Where I am in Europe you couldn't even get a (legal!) job in a bar without showing proper ID, and having your identification (id card number) checked and be present in the contract.

The fact that "fake people" can be employed for high level IT companies in the US is just unfathomable to me.

nerdix 7 hours ago

The background checks don't always work because they typically use stolen identities or use the identities of Americans that they've paid. They basically have to in order to pass I-9 verification.

There are also different levels of background checks. For instance, previous employment verification can be time consuming so some companies skip it. Checking references aren't useful because they can be faked (you have to run background checks with employment verification on the references to make sure they are who they say they are).

  • cute_boi 5 hours ago

    Yes, it generally don't work. Thats why you will find many F1 student with 8 years of experience.....

* _Study material_:

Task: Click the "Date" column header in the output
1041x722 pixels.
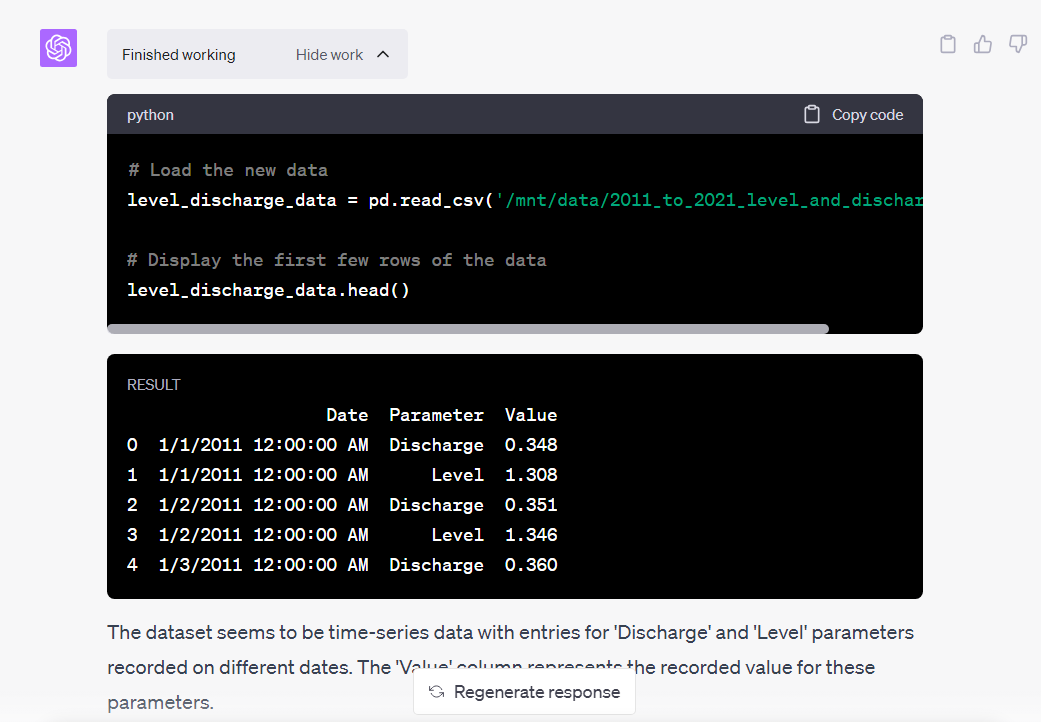Action: [347, 415]
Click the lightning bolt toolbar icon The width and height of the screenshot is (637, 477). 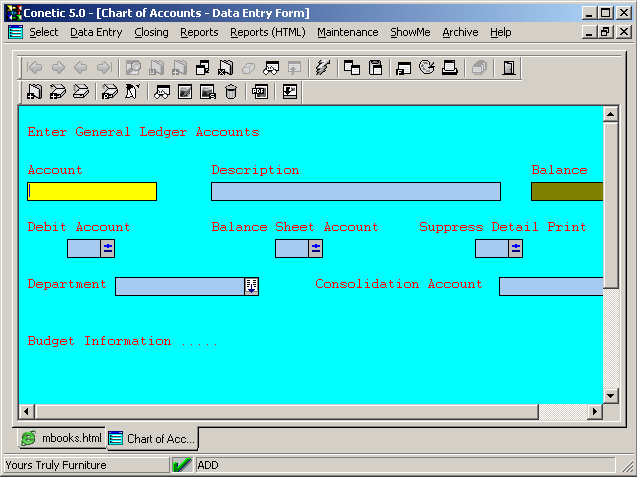coord(322,68)
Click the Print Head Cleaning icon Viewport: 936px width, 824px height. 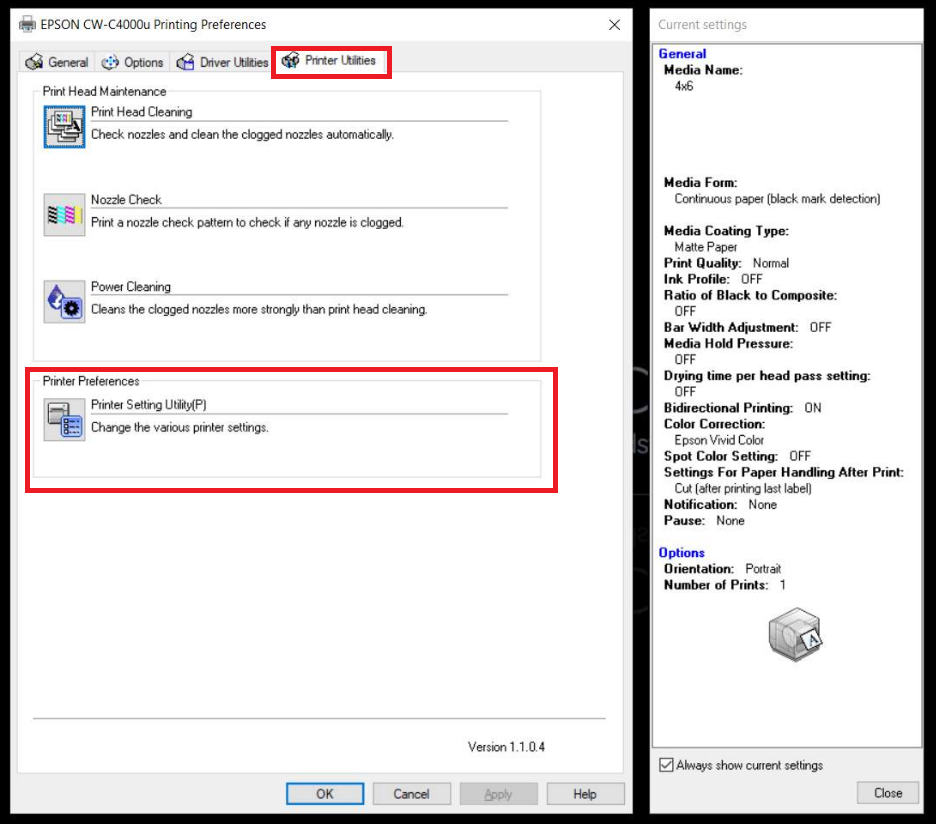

* _What is required_: Please transcribe the comment thread above about ID checks and background checks in hiring, word for word and in full.

* _Written reply_:
Where I am in Europe you couldn't even get a (legal!) job in a bar without showing proper ID, and having your identification (id card number) checked and be present in the contract.

The fact that "fake people" can be employed for high level IT companies in the US is just unfathomable to me.

nerdix 7 hours ago

The background checks don't always work because they typically use stolen identities or use the identities of Americans that they've paid. They basically have to in order to pass I-9 verification.

There are also different levels of background checks. For instance, previous employment verification can be time consuming so some companies skip it. Checking references aren't useful because they can be faked (you have to run background checks with employment verification on the references to make sure they are who they say they are).

  • cute_boi 5 hours ago

    Yes, it generally don't work. Thats why you will find many F1 student with 8 years of experience.....